Era l'ultimo, probabilmente stupido, tentativo che misi in atto per salvare l'ultimo briciolo di onestà intellettuale che mi rimaneva. Oppure, molto più verosimilmente, solo l'ultima speranza che avevo di rivedere la sua magnifica proprietaria dagli occhi di smeraldo. Infilai il biglietto da visita in un rametto sporgente da un tronco di una latifoglia ben riparato in modo che fosse visibile dalla panchina. Poi, sullo stesso tronco, scorsi un anfratto, come il nido di un picchio, largo abbastanza e non troppo profondo un posto adatto in cui nascondere l’orecchino. Mi assicurai che non ci fosse nessuno attorno che potesse notarmi, lo guardai per l'ultima volta e notai che il colore della pietra era verde, di un verde identico a quello delle foglie. Lo misi lì dentro, nel caso che quella ragazza si fosse fatta viva, ed io fossi già tornato a casa, non avrei dovuto tornare in Liguria per restituirle l’orecchino. Mi sarebbe bastato rivelarne l’ubicazione. Nel caso in cui nessuno si fosse fatto vivo, quando fossi tornato da quelle parti per installare l’impianto, mi sarei ripreso l’orecchino e tanto meglio per tutti. Tornai quindi a sedermi sulla panchina per controllare che il biglietto si notasse bene anche da quella posizione.
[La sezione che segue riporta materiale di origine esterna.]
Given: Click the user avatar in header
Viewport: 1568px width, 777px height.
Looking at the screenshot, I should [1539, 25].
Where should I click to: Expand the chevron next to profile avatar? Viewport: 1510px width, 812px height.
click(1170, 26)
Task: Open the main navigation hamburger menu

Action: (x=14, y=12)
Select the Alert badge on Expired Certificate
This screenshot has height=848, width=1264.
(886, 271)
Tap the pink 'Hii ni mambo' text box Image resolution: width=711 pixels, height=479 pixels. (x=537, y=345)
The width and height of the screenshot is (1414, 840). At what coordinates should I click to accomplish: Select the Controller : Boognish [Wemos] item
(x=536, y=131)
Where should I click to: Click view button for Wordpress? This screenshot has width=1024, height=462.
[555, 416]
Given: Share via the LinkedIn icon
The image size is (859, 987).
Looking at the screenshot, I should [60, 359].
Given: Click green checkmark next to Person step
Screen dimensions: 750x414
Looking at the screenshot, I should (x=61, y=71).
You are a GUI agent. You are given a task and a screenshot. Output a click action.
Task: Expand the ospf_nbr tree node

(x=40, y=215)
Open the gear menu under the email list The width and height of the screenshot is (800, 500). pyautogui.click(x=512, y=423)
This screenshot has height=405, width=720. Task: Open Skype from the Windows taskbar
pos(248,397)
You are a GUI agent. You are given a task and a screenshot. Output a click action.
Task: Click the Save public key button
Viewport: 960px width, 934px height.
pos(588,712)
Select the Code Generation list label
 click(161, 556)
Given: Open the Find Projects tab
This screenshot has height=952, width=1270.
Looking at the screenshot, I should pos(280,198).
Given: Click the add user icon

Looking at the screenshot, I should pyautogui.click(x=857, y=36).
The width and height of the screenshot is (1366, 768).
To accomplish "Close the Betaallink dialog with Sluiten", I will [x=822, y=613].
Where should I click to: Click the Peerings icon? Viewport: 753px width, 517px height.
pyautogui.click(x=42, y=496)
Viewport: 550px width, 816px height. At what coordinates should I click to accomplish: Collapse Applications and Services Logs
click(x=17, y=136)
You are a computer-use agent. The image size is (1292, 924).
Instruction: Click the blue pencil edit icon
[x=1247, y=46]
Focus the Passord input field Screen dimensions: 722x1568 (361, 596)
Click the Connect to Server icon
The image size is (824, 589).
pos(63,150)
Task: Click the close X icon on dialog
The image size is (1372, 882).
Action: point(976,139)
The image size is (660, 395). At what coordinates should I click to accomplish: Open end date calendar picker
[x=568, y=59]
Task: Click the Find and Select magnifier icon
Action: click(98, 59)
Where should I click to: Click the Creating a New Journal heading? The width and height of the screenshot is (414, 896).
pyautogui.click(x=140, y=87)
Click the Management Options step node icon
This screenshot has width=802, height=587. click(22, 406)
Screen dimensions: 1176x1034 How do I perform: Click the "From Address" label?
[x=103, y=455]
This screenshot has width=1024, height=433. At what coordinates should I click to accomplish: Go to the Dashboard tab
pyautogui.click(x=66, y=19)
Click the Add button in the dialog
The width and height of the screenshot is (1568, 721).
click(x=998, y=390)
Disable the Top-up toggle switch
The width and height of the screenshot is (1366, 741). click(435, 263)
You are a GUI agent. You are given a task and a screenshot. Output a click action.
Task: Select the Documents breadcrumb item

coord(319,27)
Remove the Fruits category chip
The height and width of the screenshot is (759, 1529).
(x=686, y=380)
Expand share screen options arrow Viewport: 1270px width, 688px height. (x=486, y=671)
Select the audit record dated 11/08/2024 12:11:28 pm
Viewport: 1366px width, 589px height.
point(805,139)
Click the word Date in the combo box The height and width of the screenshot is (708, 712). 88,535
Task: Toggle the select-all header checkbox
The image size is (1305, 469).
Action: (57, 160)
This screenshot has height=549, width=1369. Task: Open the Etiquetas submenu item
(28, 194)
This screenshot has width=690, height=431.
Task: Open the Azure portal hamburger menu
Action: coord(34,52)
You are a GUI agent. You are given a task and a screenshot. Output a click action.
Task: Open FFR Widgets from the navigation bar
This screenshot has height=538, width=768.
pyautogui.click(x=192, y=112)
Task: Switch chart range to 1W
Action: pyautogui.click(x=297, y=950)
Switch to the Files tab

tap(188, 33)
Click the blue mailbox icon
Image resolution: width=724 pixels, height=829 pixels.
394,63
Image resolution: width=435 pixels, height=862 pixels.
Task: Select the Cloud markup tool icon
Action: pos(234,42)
Al mio fianco, dovuto alla flessione delle liste di legno sotto il mio peso, sentii muoversi qualcosa. Era un accendino verde perfettamente mimetizzato come un camaleonte Malgascio. Verde sul verde della panchina. E non si trattava di un accendino verde qualsiasi. Era il mio accendino.
Allora lei è tornata. È stata qui! È venuta a cercare il suo orecchino. O, forse, questo è un messaggio per me.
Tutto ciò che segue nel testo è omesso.